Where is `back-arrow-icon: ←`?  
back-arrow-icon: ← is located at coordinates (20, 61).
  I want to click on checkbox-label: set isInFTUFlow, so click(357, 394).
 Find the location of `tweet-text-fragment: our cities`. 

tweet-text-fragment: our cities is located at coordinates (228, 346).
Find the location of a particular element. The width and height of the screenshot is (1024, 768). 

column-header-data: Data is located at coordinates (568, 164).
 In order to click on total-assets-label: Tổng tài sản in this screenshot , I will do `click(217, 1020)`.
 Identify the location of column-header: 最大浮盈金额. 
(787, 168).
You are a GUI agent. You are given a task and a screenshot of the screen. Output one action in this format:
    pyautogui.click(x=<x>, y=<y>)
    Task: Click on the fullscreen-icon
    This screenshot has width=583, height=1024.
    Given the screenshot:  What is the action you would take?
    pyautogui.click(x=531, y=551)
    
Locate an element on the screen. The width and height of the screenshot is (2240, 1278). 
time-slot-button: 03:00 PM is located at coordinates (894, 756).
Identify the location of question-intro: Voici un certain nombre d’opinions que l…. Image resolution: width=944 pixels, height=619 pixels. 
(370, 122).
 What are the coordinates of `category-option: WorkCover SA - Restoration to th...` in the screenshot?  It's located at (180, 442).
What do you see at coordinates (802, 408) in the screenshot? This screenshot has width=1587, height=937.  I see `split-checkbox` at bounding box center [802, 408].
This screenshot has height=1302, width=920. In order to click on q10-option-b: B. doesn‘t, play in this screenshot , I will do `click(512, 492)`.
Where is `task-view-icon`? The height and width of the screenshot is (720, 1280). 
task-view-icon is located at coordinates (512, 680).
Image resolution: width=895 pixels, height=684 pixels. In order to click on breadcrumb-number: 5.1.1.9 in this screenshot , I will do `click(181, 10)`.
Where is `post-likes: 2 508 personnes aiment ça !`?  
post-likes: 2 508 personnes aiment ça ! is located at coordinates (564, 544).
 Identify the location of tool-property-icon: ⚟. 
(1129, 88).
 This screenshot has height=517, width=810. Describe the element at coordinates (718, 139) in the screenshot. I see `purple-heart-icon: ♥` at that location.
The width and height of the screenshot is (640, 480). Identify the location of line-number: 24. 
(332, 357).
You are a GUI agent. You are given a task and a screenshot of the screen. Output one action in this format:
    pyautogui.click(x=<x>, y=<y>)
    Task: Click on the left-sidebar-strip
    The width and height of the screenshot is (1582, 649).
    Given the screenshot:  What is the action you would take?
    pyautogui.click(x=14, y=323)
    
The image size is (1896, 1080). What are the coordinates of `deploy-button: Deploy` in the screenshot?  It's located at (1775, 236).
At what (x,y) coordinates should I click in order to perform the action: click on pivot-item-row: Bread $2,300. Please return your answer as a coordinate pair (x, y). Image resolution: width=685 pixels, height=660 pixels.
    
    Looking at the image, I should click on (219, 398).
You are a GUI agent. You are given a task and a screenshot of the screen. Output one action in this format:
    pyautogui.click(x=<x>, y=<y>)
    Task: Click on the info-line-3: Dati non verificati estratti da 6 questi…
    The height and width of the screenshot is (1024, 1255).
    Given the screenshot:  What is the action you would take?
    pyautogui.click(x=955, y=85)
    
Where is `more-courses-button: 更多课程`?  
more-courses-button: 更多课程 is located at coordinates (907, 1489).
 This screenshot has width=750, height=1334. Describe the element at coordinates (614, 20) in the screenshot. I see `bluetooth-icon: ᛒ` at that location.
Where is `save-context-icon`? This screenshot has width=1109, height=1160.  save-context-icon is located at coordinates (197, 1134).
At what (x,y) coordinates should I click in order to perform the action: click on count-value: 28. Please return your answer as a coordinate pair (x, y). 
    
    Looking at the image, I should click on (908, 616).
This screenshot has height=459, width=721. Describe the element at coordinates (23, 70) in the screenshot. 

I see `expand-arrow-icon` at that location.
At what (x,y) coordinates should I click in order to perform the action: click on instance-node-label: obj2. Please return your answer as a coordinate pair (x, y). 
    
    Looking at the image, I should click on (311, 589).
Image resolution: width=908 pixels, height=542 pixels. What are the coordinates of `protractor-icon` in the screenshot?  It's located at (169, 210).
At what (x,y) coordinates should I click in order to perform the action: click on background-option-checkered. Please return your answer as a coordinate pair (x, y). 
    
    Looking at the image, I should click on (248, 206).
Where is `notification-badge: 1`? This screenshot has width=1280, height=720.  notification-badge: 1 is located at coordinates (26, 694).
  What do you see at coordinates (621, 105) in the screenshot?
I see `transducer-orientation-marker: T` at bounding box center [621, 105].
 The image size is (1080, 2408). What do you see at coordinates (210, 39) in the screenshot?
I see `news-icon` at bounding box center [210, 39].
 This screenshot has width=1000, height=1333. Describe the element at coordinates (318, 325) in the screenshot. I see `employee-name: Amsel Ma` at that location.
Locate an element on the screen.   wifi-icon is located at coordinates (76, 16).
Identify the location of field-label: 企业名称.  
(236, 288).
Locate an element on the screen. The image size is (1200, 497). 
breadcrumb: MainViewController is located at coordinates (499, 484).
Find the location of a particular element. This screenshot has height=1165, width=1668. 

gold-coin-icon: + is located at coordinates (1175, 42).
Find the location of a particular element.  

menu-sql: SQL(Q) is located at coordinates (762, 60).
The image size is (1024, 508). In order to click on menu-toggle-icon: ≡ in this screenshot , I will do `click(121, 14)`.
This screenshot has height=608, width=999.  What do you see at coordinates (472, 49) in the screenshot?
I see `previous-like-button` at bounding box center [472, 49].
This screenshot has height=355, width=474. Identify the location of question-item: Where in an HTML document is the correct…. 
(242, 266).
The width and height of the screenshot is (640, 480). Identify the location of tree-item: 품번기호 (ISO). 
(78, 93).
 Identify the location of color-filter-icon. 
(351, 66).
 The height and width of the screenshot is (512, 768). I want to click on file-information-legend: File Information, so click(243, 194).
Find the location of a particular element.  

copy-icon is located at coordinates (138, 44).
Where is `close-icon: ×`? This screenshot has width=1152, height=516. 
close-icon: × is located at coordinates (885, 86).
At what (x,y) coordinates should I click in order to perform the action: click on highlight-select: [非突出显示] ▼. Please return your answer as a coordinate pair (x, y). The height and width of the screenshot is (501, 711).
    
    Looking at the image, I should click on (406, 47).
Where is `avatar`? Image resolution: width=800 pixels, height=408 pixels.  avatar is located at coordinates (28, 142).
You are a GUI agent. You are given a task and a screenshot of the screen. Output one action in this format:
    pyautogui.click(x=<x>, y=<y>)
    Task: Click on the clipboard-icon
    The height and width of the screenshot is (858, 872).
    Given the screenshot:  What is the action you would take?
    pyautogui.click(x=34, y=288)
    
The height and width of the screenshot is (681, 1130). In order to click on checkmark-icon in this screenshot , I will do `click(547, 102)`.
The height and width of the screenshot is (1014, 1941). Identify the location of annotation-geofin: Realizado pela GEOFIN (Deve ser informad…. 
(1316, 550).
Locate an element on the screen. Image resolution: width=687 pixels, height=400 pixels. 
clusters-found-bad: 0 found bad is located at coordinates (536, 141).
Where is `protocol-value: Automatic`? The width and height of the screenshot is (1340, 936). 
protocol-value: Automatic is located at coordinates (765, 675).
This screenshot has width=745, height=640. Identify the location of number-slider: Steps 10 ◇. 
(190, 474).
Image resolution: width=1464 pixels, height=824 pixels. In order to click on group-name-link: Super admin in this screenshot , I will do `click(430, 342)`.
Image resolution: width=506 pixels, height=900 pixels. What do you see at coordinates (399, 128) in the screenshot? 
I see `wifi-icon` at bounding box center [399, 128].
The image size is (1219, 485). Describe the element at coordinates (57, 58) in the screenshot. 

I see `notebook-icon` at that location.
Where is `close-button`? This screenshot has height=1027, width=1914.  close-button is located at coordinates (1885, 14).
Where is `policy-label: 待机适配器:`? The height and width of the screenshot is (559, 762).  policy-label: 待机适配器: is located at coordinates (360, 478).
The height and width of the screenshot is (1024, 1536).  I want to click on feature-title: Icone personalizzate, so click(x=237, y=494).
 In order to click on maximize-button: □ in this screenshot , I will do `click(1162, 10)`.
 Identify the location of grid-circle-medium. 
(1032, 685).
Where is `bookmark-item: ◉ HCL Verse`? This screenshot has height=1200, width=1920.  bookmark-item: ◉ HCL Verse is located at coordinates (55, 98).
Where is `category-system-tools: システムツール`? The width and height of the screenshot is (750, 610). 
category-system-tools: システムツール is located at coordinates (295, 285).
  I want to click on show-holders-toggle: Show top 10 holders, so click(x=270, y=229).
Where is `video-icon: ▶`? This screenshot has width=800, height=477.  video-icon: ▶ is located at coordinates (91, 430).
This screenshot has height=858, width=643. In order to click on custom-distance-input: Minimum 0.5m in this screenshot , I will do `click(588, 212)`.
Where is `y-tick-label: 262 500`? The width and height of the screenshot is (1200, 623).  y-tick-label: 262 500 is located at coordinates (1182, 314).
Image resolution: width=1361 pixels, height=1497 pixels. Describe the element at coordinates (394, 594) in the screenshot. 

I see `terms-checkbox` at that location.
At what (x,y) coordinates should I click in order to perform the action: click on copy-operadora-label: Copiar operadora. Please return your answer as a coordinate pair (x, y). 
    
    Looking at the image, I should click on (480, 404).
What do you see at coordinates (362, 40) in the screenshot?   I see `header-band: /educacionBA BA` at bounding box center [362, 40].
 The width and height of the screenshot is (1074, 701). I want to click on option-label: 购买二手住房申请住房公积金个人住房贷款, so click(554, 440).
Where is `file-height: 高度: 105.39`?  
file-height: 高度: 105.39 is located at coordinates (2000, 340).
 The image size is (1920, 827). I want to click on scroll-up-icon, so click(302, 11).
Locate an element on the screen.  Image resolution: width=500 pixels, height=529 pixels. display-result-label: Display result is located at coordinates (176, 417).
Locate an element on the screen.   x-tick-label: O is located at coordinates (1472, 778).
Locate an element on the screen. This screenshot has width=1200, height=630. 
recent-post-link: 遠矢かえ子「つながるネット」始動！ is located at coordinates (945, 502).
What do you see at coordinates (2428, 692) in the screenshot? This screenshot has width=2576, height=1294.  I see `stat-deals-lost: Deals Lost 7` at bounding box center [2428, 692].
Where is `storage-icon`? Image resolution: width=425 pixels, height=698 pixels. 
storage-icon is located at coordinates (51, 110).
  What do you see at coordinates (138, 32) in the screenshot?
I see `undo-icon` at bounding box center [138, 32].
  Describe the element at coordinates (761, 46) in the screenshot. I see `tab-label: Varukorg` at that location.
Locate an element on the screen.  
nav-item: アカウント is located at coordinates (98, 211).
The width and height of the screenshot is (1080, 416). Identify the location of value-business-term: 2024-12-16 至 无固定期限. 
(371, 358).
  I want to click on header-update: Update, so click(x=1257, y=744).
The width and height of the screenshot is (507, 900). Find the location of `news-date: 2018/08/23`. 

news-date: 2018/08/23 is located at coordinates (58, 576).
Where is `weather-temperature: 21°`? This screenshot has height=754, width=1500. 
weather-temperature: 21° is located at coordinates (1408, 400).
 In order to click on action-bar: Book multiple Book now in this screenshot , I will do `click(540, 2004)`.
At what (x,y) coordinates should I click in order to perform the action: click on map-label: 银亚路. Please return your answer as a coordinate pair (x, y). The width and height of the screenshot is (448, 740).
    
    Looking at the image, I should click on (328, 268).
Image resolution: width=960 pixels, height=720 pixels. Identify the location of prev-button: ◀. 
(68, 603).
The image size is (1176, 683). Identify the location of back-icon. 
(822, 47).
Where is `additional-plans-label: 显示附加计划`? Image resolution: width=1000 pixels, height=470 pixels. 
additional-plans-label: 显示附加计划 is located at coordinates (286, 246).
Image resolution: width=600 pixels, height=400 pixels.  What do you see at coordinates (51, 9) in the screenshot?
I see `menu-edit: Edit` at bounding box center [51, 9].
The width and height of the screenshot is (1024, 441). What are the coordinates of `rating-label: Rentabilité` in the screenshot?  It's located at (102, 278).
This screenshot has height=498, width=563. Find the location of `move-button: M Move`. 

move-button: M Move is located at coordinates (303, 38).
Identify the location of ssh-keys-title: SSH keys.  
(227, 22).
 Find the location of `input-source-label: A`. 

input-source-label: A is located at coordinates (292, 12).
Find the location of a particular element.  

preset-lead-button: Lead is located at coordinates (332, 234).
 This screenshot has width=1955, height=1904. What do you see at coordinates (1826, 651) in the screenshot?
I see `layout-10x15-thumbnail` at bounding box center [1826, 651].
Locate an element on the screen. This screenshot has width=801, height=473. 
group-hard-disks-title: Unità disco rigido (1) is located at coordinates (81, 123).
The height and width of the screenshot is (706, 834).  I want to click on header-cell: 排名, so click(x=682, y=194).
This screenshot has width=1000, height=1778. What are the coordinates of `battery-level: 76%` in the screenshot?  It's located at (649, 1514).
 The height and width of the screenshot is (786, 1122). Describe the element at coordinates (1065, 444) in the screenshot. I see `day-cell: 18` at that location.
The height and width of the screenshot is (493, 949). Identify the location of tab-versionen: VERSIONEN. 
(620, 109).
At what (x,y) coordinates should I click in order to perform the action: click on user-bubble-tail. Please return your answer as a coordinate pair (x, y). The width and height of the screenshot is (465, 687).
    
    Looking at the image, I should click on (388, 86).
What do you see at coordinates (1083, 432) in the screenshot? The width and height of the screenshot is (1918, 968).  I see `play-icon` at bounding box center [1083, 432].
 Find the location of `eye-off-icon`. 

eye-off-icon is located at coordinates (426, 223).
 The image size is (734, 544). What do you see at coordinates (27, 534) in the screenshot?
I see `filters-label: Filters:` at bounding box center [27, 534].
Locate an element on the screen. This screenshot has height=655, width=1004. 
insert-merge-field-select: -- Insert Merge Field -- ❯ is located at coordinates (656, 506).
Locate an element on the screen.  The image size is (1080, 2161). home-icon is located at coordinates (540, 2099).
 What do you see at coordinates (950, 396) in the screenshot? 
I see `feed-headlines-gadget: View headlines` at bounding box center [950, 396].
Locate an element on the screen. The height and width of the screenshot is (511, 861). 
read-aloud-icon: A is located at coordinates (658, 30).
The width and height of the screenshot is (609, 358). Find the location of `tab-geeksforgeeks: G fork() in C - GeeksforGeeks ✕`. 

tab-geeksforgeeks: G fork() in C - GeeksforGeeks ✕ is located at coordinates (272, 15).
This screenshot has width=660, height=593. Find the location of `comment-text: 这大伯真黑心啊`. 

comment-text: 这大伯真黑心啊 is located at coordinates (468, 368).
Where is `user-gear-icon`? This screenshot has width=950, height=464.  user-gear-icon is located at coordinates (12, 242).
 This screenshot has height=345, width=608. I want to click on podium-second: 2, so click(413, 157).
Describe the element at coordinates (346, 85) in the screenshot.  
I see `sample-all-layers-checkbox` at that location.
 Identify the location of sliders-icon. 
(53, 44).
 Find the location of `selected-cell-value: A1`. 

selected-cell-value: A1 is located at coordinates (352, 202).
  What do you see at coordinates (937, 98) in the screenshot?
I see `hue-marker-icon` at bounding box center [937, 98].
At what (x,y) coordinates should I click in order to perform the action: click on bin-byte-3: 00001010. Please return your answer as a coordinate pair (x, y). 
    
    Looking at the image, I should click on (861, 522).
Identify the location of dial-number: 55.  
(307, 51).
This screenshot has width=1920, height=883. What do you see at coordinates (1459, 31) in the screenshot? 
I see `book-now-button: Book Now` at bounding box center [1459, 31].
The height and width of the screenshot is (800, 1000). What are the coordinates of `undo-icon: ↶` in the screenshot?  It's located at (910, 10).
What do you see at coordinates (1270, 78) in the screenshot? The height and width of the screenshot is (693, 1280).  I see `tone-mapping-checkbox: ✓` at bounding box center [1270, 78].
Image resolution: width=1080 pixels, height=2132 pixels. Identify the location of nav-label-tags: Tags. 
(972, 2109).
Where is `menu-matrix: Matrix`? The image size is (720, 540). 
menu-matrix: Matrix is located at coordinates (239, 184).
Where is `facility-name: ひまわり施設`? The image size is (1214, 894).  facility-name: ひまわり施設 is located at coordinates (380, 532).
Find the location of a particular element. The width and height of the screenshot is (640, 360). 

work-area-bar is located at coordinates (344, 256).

════════════════

**Instructions to follow**.
Reproduce the material from the line with "I want to click on show-holders-toggle: Show" up to and including the line with "What do you see at coordinates (2428, 692)", changing "Locate an element" to "Find an element" and leaving everything else unchanged.

**Output of the exercise**.
  I want to click on show-holders-toggle: Show top 10 holders, so click(x=270, y=229).
Where is `video-icon: ▶`? This screenshot has width=800, height=477.  video-icon: ▶ is located at coordinates (91, 430).
This screenshot has height=858, width=643. In order to click on custom-distance-input: Minimum 0.5m in this screenshot , I will do `click(588, 212)`.
Where is `y-tick-label: 262 500`? The width and height of the screenshot is (1200, 623).  y-tick-label: 262 500 is located at coordinates (1182, 314).
Image resolution: width=1361 pixels, height=1497 pixels. Describe the element at coordinates (394, 594) in the screenshot. 

I see `terms-checkbox` at that location.
At what (x,y) coordinates should I click in order to perform the action: click on copy-operadora-label: Copiar operadora. Please return your answer as a coordinate pair (x, y). 
    
    Looking at the image, I should click on (480, 404).
What do you see at coordinates (362, 40) in the screenshot?   I see `header-band: /educacionBA BA` at bounding box center [362, 40].
 The width and height of the screenshot is (1074, 701). I want to click on option-label: 购买二手住房申请住房公积金个人住房贷款, so click(554, 440).
Where is `file-height: 高度: 105.39`?  
file-height: 高度: 105.39 is located at coordinates (2000, 340).
 The image size is (1920, 827). I want to click on scroll-up-icon, so click(302, 11).
Find an element on the screen.  Image resolution: width=500 pixels, height=529 pixels. display-result-label: Display result is located at coordinates (176, 417).
Find an element on the screen.   x-tick-label: O is located at coordinates (1472, 778).
Find an element on the screen. This screenshot has width=1200, height=630. 
recent-post-link: 遠矢かえ子「つながるネット」始動！ is located at coordinates (945, 502).
What do you see at coordinates (2428, 692) in the screenshot? This screenshot has width=2576, height=1294.  I see `stat-deals-lost: Deals Lost 7` at bounding box center [2428, 692].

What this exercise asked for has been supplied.